> _Material supplied_
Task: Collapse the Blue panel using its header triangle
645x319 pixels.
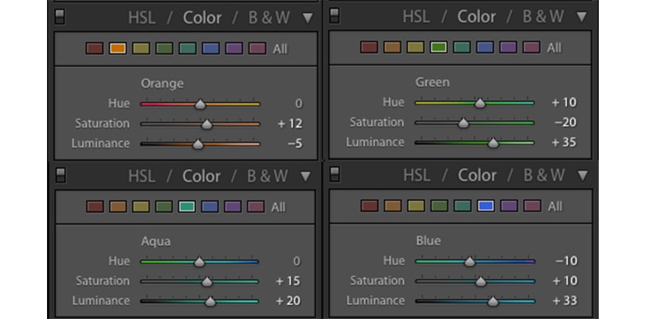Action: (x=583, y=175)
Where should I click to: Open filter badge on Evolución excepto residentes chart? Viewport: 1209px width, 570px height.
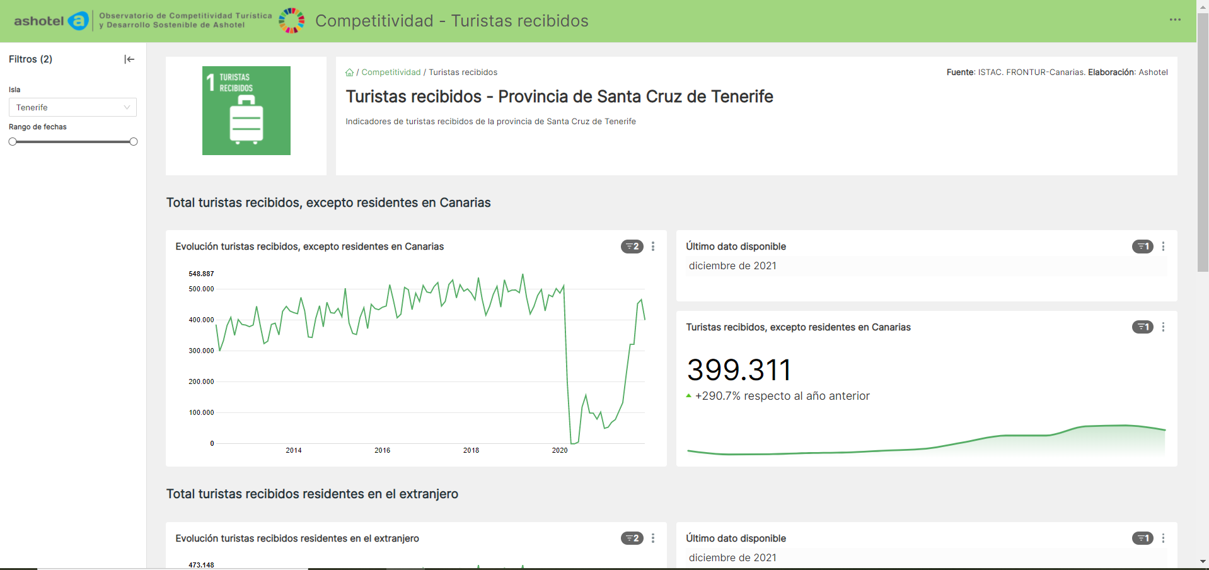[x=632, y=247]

> _Work instructions_
Rewrite every line of the listing above with "panel" changed to "section" and nothing else altered, and leave out the pictures.

> _Final answer_
Task: Collapse the Blue section using its header triangle
645x319 pixels.
Action: (x=583, y=175)
Where should I click to: Open filter badge on Evolución excepto residentes chart? Viewport: 1209px width, 570px height.
[x=632, y=247]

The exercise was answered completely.